For this year’s Cord Blood Connect conference in Sept. 2020, Dr. Verter of the Parent’s Guide to Cord Blood Foundation repeated that image, assigning to each piece of the burger a percentage of the currently recruiting cord blood trials which are using that approach. The data was sourced from the Foundation’s portal of currently recruiting cord blood trials, which contained 123 cord blood trials as of 30 April 2020.

We find that 41% of currently recruiting cord blood trials are using a specialized cell product derived from cord blood, not just unmanipulated cord blood cells.

This is not visible in the image, but among the 59% of trials that employ unmanipulated cord blood, the contributions are 37% performing traditional cord blood transplants and 22% are using cord blood for regenerative medicine.

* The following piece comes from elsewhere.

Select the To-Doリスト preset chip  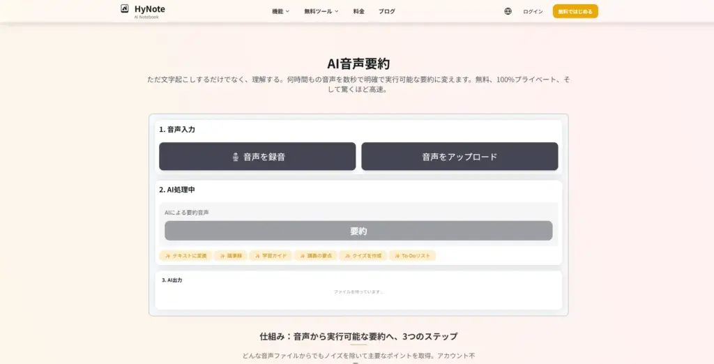412,256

Another way to look at immunotherapy trials sourced from cord blood, is not as a fraction of cord blood trials, but as a fraction of immunotherapy trials. Currently, CAR immunotherapy is the most popular form of cell therapy and the number of CAR trials (with any cell type, either CAR-T or CAR-NK) has grown 25-fold over the past decade. The earliest CAR-T trials harvested cells from the patient and modified them in the laboratory over the course of weeks, a process that is both risky and very expensive. The latest innovation in the CAR-immunotherapy field is the development of allogeneic therapy that is available off the shelf from universal donors. In their data on allogeneic CAR-immunotherapy, the team at CellTrials.org found that 7% of 2019 CAR-immunotherapy clinical trials explicitly use a universal donor cell line, and as of March 2020, 20% of CAR-immunotherapy  companies are developing universal donor products.

Right now, our portal of recruiting cord blood trials only holds a single clinical trial that employs CAR-T cells sourced from cord blood. This represents 1% of recruiting cord blood trials as of April 2020 but only about 0.1% of the recruiting CAR-immunotherapy trials as of June 2020.

While at present cells derived from cord blood are only a small contribution to the field of immunotherapy, we believe that this clinical application is on the verge of rapid growth. There are several companies that are developing cellular immunotherapy products sourced from cord blood. Some examples are Cellenkos in the United States, Glycostem in the Netherlands, and Takeda in Japan. Several banks have told Parent’s Guide to Cord Blood Foundation that they are in pre-clinical tests of CAR-T or NK cell lines sourced form cord blood. Some immunotherapy products from perinatal sources are in cell therapy trials for COVID-19. Hopefully, all of these research and development efforts will lead to an increase in the percentage of universal donor cellular immunotherapies that are sourced from cord blood.